Insólita
conjunción de tres mirlos simultáneos sobre el gramón del jardín.
Pausados,
casi inmóviles, permanecen minutos ahí, mientras con respeto, desde el porche
los miro (que de reojo me habían parecido, al llegar, misteriosa sombra),
compartiendo acaso con ellos la cesura repentina que los veraneantes dejaron,
entre ayer tardenoche y -los menos- esta primera hora de la mañana, volviendo
de regreso a sus vidas de urbanitas, algo desoladas, algo rutinarias.
-No te confíes, todavía queda septiembre.

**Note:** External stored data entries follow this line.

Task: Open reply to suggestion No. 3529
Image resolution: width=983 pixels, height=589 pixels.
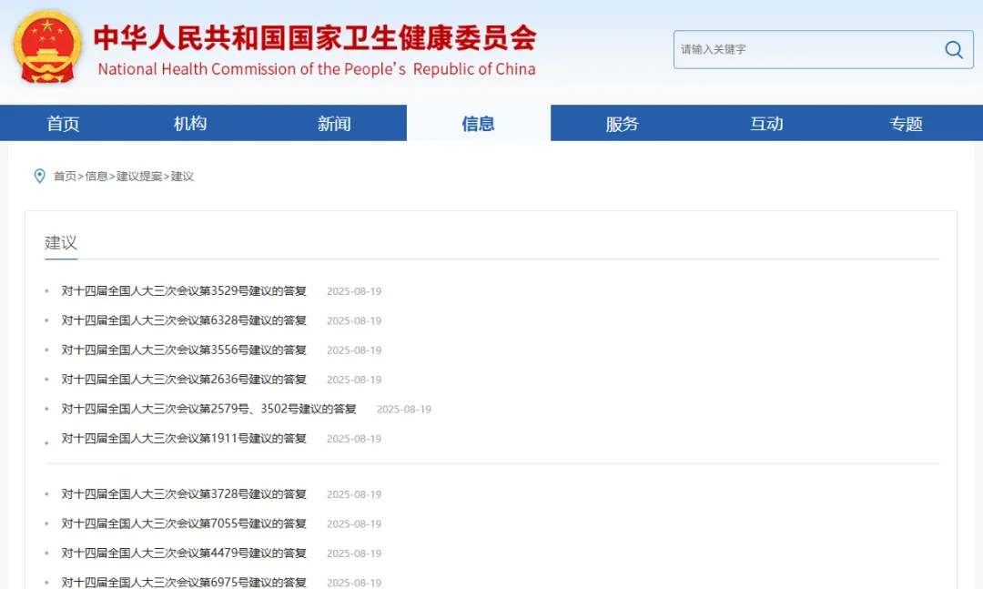Action: (184, 291)
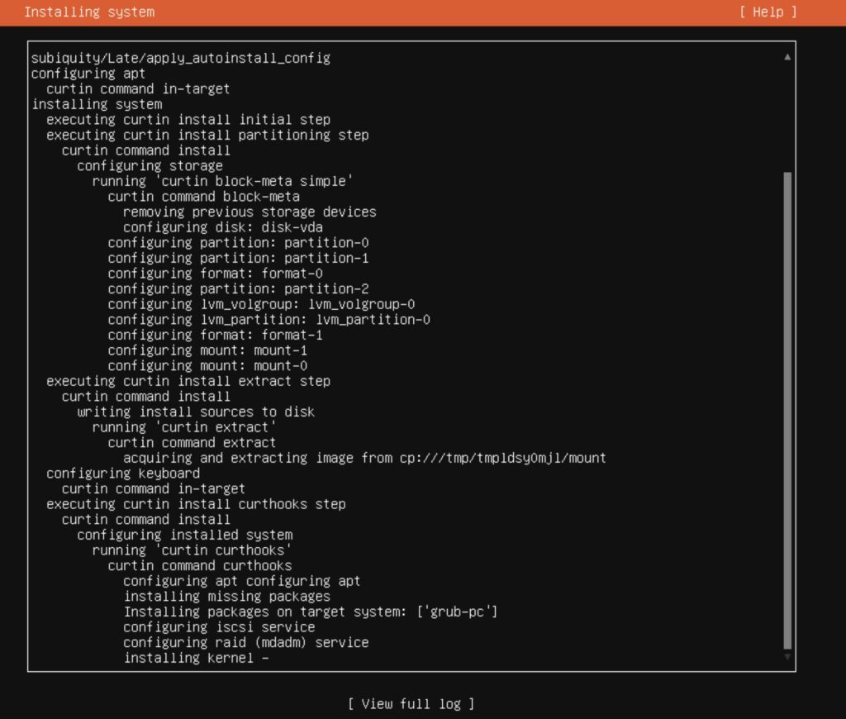Click the scroll up arrow of log pane

[787, 57]
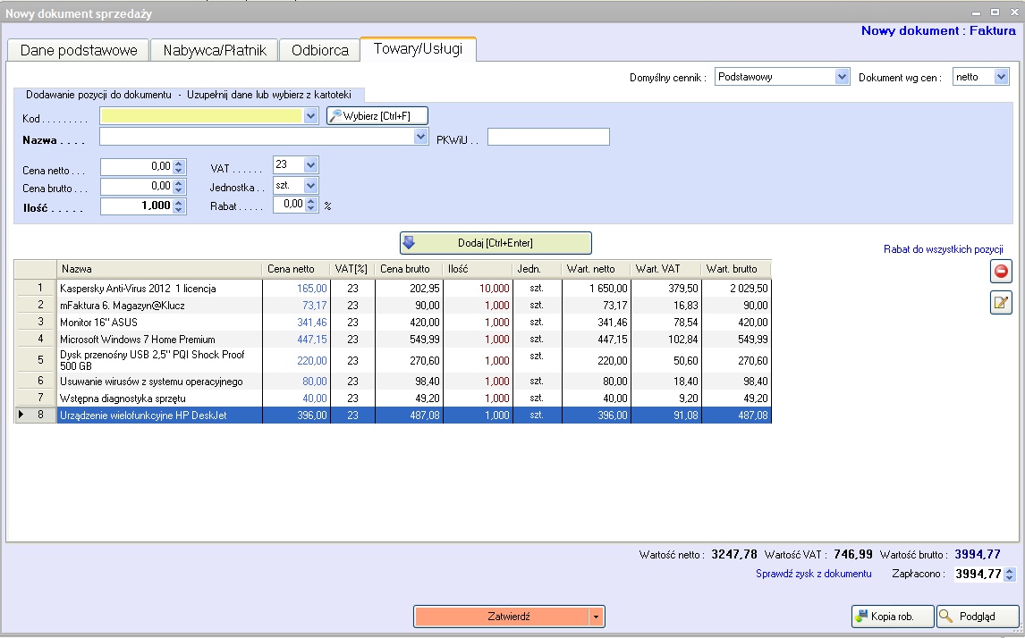Switch to Dane podstawowe tab
1025x638 pixels.
[79, 50]
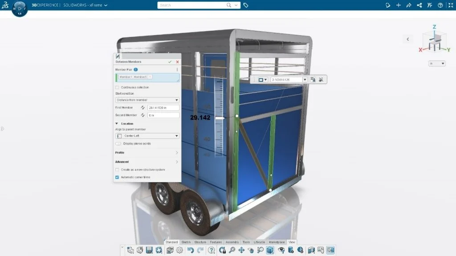This screenshot has width=456, height=256.
Task: Click the First Member distance input field
Action: (163, 108)
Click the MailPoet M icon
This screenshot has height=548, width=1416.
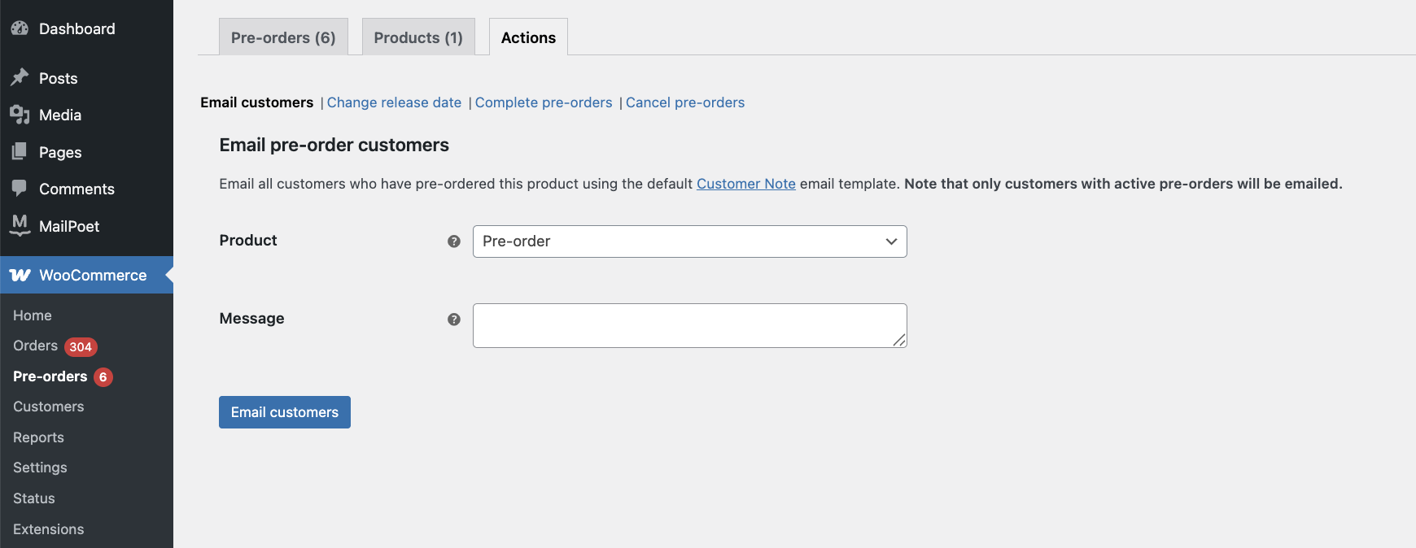tap(20, 225)
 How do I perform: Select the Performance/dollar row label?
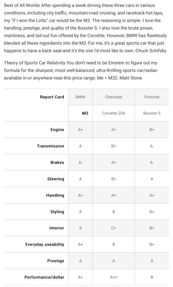pos(44,277)
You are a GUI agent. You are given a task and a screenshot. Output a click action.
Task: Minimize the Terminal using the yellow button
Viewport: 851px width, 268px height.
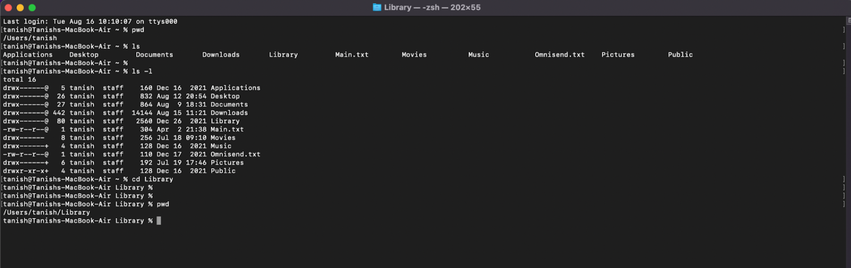[x=20, y=7]
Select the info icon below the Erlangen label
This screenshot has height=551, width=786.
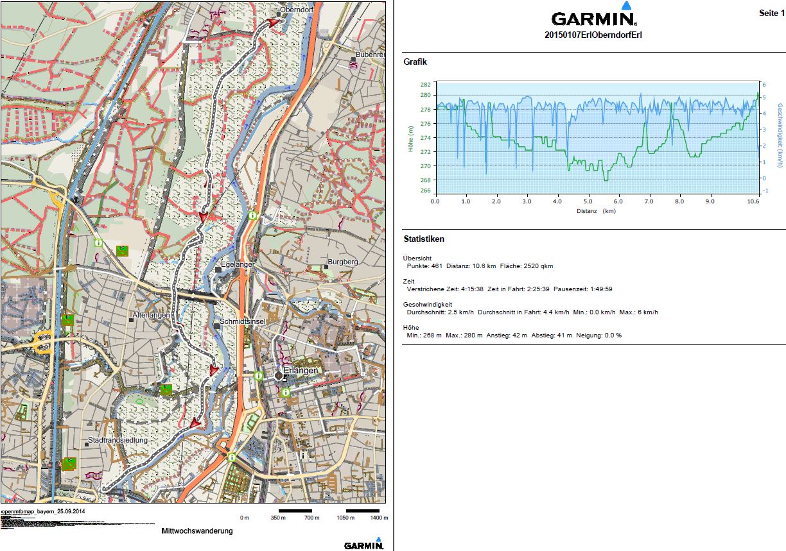(286, 392)
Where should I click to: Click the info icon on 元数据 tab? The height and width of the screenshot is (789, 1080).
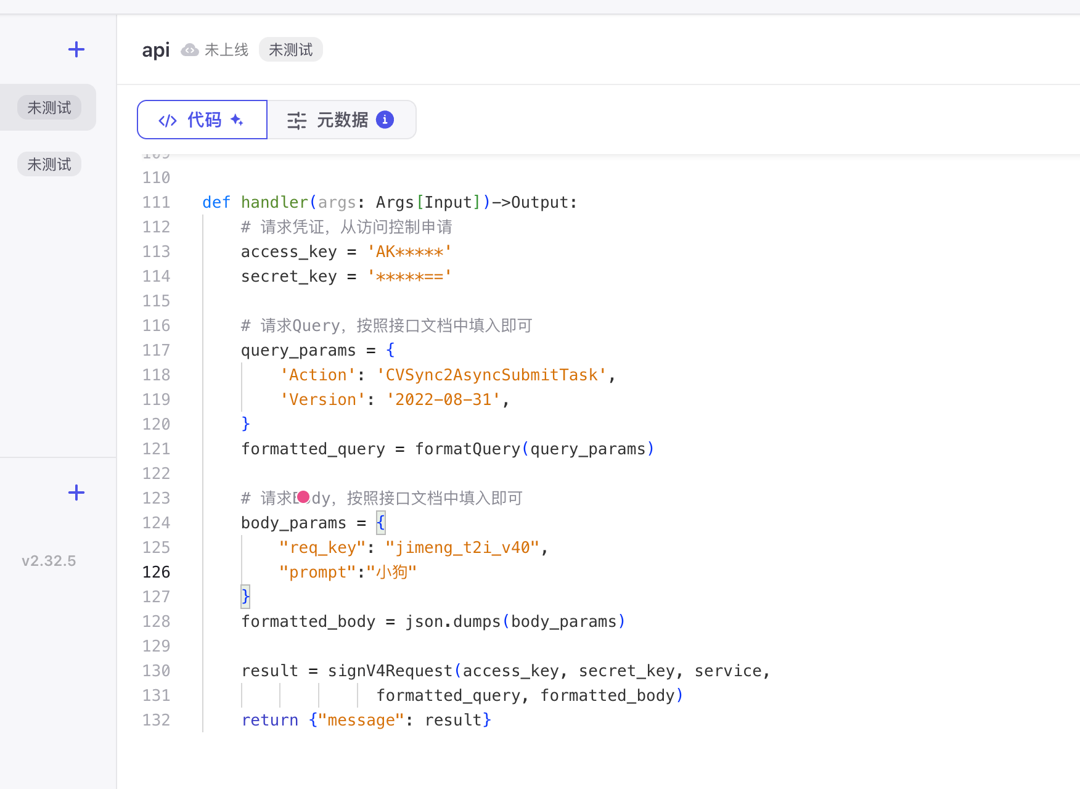385,120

-Lo sé; pero ahora mismo es un bálsamo este
sosiego, esta pausa que, al levantar la vista, hago a la lectura (Auster,
Umbral), después de tirar la basura en el nuevo contenedor de la esquina, la
calle casi vacía de los automóviles invasores que ya apresuran desde hace horas
su fuga precipitada. Después de licenciar con honores la vieja hélice que
abanicaba la cocina, que, incluso con las cosas, puede que la edad nos vuelva sentimentales
(Irene la eligió conmigo, décadas atrás).
-En fin, ¿regodeo?
-Sólo humildemente. Hasta se fueron, por el
momento, “las calores”, quién lo diría.